Nomad chapter refers to this idea constantly

The silence about the deaths of others can be deafening. In any
event I am forwarding this article by the great journalist Robert Fisk. he
is a marvelous writer who has lived in Beirut for over 20 years The first
book of his that I had was Pity the Nation -- the fall of Lebanon which
chrronicles his experiences as a journalist in Lebanon, Palestine and
various other locales. it might interest some of you to know he begins the
book in Auswchitz.. sorry I can never spell that word. Also for those of
you with an interest in Ireland his first book is about Irish neutrality
in WW2.

-- Daniel - I see where you are coming from but I cannot agree with you.--
There is always room to act - it is a questtion of where and how.

:astly Sean-- I want to thank you for your very interesting post. I am
not so sure that I amin agreement wth everything that you state about the
working class and the struggle for a country for the Palestinians.
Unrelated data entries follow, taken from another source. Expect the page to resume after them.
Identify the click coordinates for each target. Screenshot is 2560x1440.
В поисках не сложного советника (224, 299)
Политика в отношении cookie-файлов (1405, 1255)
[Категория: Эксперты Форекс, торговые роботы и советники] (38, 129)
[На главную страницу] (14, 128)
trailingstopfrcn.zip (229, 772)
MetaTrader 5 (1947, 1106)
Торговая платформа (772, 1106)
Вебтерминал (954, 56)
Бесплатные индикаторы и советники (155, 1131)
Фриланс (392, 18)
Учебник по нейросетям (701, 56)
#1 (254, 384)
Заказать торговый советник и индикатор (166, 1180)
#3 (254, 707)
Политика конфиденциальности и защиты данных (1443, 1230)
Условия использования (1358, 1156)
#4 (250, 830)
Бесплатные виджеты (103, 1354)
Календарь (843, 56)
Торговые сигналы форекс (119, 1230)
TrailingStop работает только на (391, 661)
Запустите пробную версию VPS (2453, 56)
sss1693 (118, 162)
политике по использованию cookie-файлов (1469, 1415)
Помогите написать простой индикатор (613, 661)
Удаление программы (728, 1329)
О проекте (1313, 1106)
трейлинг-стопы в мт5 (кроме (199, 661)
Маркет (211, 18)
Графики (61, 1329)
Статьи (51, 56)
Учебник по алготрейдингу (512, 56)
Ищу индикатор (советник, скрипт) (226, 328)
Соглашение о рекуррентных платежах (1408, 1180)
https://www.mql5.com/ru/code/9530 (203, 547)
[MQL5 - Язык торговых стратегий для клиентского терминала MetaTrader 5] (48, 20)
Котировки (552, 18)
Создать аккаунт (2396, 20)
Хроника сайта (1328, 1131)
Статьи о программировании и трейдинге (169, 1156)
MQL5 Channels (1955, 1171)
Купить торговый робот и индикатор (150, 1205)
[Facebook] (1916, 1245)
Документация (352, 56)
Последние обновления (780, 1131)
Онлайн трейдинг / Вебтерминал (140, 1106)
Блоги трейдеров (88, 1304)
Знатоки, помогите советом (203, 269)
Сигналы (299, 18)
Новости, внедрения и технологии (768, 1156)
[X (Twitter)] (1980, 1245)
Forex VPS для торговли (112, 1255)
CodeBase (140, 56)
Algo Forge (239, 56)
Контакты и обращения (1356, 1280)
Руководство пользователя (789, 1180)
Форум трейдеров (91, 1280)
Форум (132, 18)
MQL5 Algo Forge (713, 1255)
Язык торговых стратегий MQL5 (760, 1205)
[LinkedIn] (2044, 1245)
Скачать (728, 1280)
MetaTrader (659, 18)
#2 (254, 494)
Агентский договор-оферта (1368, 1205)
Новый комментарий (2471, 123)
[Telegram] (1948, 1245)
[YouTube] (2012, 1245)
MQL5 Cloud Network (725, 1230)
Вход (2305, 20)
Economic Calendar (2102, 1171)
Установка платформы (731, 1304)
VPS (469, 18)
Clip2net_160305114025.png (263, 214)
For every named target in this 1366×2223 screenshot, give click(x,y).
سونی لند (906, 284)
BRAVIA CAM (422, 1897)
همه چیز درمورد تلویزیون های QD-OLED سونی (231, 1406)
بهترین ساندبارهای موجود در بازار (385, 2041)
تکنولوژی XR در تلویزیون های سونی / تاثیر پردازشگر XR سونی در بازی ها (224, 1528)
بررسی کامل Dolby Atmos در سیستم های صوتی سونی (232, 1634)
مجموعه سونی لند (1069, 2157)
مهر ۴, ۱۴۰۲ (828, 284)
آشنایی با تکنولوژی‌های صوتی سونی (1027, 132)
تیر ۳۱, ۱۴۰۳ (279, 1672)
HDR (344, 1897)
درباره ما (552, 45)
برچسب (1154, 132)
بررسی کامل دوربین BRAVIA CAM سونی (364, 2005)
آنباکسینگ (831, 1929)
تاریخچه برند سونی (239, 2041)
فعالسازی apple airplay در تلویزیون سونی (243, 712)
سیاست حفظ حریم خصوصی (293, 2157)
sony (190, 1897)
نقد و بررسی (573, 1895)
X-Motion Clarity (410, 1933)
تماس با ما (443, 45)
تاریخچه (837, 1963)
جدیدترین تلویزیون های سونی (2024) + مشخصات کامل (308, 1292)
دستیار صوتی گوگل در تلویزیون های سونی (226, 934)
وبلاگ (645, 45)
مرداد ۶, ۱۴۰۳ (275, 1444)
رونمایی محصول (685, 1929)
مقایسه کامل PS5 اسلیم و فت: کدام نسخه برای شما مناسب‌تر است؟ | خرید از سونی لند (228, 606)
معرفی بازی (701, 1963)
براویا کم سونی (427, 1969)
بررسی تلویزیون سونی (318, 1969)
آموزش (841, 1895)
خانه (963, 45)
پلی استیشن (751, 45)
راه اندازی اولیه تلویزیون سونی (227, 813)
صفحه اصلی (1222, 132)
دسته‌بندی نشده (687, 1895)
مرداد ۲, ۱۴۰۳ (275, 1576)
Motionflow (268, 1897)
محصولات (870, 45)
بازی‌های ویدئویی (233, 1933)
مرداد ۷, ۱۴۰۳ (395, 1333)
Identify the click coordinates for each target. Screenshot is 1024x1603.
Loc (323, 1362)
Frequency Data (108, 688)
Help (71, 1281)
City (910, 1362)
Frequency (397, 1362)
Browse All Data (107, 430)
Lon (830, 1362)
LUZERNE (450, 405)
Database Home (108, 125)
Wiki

Every
Palestinian that I have read, and every Palestinain that I know personally
and every Palestinian that Ihave spokenn to wants a country first. What
becomes of that country and what becoems of Israel as well, well all of
that will be very interesting, and it is nice to dream of that day, and
more than that, it will be very intense if an d when that day comes....
How shall they live together. Edward Said in a recent essay has suggested
a Truth and Reconciliation committee when the time comes. He invokes
Mandela. I think this is an amazing vision. -- The idea of such a
meeting is also well within the
reach of the great Judaic traditions of mercy above justicee and is linked
to the prophetic vision of justice and mercy for all the people of Elohim/
-- Elohim is the highest noton of the godhead in the Jewish tradition and
is the higher power of Yawhehe -- the one who is a jealous God. And one
can say the moree militant deity of the tribe.. In Islam there is also
the Sufi tradition, andthere are of course many other strands which can
link together to reconcile -- and this can link the secular and the
religious territories together intoa pra tical ensemble
Now one cannot deny or rather leave out the religious aspect
ofthe conflict, and surely one can utilize -- and there are the ideas of
Levinas -- his notionthat we are responsibel for theother as soon as we
see his face -- this cld. be one template where by differing groups could
eventually meet to speak and reconcile --- I am suggesting that the
the best, most useful and practical ideas ofthese traditions, the Jewish,
the Christian and Muslim will all be useful in the years ahead..These are
just small particles that start in some direction of the positive.
----
But in the meantime -- Yes, the Palestinians want and need and deserve
their country and not just a patch of it. So we dreamof a future -- a
perhaps people becoming?? perhaps the future of a people made of three
branches which becomethe rhizome of immanence and as the Occident
overcomes its hatred of the Earth -- and sees the Orient for what it is
and for the inverted mirror of its own fears and hatreds.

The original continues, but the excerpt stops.